▸ **Task to carry out**:
From the entries, return every line where the string "target" shows up.
Segment Start: Provided entries
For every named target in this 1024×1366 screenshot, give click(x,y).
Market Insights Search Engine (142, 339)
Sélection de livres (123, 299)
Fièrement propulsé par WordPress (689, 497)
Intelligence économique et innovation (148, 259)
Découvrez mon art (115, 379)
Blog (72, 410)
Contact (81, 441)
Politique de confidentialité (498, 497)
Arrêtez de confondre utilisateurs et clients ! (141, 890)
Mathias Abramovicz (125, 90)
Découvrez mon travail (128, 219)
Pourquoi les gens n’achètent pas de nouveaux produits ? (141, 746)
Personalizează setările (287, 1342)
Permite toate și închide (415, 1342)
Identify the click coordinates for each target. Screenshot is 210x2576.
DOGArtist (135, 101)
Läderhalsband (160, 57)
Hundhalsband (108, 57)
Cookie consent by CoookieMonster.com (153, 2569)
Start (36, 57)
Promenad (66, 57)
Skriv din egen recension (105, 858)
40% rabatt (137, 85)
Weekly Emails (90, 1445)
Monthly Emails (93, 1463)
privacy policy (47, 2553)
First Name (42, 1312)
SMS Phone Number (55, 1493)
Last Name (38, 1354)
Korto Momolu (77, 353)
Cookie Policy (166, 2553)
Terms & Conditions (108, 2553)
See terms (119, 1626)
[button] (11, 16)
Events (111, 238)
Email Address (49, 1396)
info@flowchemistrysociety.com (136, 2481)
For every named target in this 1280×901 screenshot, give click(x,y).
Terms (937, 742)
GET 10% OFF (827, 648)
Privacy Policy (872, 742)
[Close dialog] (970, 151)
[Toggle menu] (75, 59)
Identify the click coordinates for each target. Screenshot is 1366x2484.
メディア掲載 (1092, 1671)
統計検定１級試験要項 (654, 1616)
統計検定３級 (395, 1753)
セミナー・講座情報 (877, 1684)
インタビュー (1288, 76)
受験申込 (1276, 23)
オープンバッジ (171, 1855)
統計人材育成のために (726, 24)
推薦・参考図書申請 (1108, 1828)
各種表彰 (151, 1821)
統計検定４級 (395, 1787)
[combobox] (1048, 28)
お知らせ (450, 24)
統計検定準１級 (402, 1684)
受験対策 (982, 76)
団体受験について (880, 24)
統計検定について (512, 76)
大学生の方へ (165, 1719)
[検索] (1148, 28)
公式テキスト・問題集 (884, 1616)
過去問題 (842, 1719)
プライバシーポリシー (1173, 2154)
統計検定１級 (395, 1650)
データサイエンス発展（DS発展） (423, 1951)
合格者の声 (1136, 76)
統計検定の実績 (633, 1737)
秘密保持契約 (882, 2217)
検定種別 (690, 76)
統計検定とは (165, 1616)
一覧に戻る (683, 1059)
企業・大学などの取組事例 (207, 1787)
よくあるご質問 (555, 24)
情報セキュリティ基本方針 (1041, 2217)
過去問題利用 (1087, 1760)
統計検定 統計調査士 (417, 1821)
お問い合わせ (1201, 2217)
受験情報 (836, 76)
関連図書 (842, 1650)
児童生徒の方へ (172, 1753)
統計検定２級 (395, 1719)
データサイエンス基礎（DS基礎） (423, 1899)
Segment End: Provided entries
▸ **Completed task**:
For every named target in this 1024×1366 screenshot, give click(x,y).
Identify the click coordinates for each target. Screenshot is 210x2576.
For every named target in this 1280×901 screenshot, give click(x,y).
Identify the click coordinates for each target. Screenshot is 1366x2484.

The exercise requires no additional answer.